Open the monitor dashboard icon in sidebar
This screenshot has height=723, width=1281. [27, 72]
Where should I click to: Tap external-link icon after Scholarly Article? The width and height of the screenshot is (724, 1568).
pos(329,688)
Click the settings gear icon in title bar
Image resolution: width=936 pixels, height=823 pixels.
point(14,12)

Brief :: Write out only the final block of lines, starting at the line with "Where should I" and running to the end of the material.

Solution for this task ::
Where should I click to: Tap external-link icon after Scholarly Article? The width and height of the screenshot is (724, 1568).
pos(329,688)
Click the settings gear icon in title bar
Image resolution: width=936 pixels, height=823 pixels.
point(14,12)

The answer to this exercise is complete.